Wouldn’t you like to expose your newer readers to some of you earlier posts that they might never have seen? Or remind your long term followers of posts that they might not remember? Each Friday I will publish a post I wrote on this exact date in a previous year.
How about you? Why don’t you reach back into your own archives and highlight a post that you wrote on this very date in a previous year? You can repost your Friday Flashback post on your blog and pingback to this post. Or you can just write a comment below with a link to the post you selected.
If you’ve been blogging for less than a year, go ahead and choose a post that you previously published on this day (the 17th) of any month within the past year and link to that post in a comment.
This was originally published on July 17, 2014 on my old blog.
Have you ever been drafting a post for your blog and been looking for that perfect analogy. Well, what you’re about to read just might prove helpful — in that it highlights the kinds of analogies you should avoid.
You may have seen these before, as this list has apparently been circulating the internet for a number of years. These are supposed to be real analogies allegedly taken from actual essays written by high school students and collected by their English teachers.
But I’d never seen these before and when I read them, they had me convulsing with laughter, like I had just ingested some poison and couldn’t stop the spasms in my gut. [Blogger’s note: the preceding analogy is the kind of analogy you should not use.]
Anyway, here are some of these classic bad analogies. Enjoy.
Her face was a perfect oval, like a circle that had its two sides gently compressed by a ThighMaster.
His thoughts tumbled in his head, making and breaking alliances like underpants in a dryer without Cling Free.
He spoke with the wisdom that can only come from experience, like a guy who went blind because he looked at a solar eclipse without one of those boxes with a pinhole in it and now goes around the country speaking at high schools about the dangers of looking at a solar eclipse without one of those boxes with a pinhole in it.
She grew on him like she was a colony of E. Coli, and he was room-temperature Canadian beef.
She had a deep, throaty, genuine laugh, like that sound a dog makes just before it throws up.
Her vocabulary was as bad as, like, whatever.

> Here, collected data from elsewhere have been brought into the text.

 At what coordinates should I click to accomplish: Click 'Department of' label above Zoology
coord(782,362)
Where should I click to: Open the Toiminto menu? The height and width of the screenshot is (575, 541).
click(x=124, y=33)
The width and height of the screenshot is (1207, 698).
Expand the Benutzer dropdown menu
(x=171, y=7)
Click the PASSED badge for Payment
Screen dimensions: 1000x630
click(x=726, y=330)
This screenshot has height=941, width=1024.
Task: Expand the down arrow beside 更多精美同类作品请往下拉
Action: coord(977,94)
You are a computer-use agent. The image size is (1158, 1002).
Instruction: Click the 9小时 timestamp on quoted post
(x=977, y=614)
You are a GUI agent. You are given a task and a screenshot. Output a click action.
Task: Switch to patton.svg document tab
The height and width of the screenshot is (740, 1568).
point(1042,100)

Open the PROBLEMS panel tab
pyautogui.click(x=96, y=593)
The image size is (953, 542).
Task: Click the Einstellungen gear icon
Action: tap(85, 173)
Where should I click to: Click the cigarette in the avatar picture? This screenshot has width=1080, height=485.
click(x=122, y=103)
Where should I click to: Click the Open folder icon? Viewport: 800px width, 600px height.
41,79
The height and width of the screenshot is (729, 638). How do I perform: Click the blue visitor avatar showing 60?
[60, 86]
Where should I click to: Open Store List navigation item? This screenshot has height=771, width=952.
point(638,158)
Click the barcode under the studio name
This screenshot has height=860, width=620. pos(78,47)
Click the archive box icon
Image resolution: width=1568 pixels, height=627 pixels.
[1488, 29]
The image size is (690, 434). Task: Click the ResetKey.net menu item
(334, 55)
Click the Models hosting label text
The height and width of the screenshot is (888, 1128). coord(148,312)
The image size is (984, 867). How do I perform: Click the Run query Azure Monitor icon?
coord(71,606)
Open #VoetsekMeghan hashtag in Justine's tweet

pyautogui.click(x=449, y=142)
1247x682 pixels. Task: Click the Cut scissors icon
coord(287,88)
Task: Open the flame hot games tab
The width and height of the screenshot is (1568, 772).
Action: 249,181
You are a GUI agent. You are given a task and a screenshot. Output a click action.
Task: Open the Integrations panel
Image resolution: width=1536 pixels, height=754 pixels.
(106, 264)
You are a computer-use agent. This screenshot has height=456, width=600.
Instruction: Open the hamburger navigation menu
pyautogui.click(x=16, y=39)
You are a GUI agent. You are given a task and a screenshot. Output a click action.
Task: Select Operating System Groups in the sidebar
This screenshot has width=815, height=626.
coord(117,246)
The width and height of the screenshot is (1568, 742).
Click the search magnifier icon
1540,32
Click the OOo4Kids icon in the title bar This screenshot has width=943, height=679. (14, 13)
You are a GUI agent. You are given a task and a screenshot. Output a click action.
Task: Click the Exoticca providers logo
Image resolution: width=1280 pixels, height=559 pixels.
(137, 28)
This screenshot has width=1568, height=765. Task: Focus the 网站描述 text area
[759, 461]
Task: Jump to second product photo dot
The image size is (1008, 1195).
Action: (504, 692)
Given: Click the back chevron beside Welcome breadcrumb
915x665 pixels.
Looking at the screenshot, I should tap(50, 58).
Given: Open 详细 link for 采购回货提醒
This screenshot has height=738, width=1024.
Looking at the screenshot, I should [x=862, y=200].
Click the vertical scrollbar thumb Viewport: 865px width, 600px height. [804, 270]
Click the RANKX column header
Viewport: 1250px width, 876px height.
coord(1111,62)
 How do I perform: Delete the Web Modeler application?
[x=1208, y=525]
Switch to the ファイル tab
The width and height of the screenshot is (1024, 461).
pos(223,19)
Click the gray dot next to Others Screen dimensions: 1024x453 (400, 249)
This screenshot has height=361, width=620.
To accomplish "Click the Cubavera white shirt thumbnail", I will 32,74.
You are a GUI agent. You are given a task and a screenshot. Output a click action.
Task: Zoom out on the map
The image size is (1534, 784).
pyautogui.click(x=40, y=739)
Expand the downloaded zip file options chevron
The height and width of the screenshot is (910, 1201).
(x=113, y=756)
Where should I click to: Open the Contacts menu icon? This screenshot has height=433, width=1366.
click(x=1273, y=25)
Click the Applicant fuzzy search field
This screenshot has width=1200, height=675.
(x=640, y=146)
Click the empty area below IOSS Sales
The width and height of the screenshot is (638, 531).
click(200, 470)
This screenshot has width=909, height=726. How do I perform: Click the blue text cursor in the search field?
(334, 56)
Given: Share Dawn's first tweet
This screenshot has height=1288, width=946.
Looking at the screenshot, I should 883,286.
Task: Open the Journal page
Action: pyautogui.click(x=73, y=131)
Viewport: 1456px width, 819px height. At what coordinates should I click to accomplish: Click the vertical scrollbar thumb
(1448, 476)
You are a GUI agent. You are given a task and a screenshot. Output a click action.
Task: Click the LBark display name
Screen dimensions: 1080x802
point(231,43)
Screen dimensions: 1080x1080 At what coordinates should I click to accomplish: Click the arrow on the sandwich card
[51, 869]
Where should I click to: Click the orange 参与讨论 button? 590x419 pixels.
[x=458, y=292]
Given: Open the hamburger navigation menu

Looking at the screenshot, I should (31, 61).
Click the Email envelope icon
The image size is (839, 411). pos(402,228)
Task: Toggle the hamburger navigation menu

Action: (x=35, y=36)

He was as tall as a six-foot, three-inch tree.
The revelation that his marriage of 30 years had disintegrated because of his wife’s infidelity came as a rude shock, like a surcharge at a formerly surcharge-free ATM machine.
The little boat gently drifted across the pond exactly the way a bowling ball wouldn’t.
McBride fell 12 stories, hitting the pavement like a Hefty bag filled with vegetable soup.
From the attic came an unearthly howl. The whole scene had an eerie, surreal quality, like when you’re on vacation in another city and Jeopardy comes on at 7:00 p.m. instead of 7:30.
Her hair glistened in the rain like nose hair after a sneeze.
The hailstones leaped from the pavement, just like maggots when you fry them in hot grease.
Long separated by cruel fate, the star-crossed lovers raced across the grassy field toward each other like two freight trains, one having left Cleveland at 6:36 p.m. traveling at 55 mph, the other from Topeka at 4:19 p.m. at a speed of 35 mph.
They lived in a typical suburban neighborhood with picket fences that resembled Nancy Kerrigan’s teeth.
John and Mary had never met. They were like two hummingbirds who had also never met.
He fell for her like his heart was a mob informant, and she was the East River.
Even in his last years, Granddad had a mind like a steel trap, only one that had been left out so long it had rusted shut.
Shots rang out, as shots are wont to do.
The plan was simple, like my brother-in-law Phil. But unlike Phil, this plan just might work.
The young fighter had a hungry look, the kind you get from not eating for a while.
He was as lame as a duck. Not the metaphorical lame duck, either, but a real duck that was actually lame, maybe from stepping on a land mine or something.
The ballerina rose gracefully en Pointe and extended one slender leg behind her, like a dog at a fire hydrant.
It was an American tradition, like fathers chasing kids around with power tools.
He was deeply in love. When she spoke, he thought he heard bells, as if she were a garbage truck backing up.
Her eyes were like big brown circles with big black dots in the center.
The lamp just sat there, like an inanimate object.
This list of bad analogies made me laugh like someone who had read something really funny.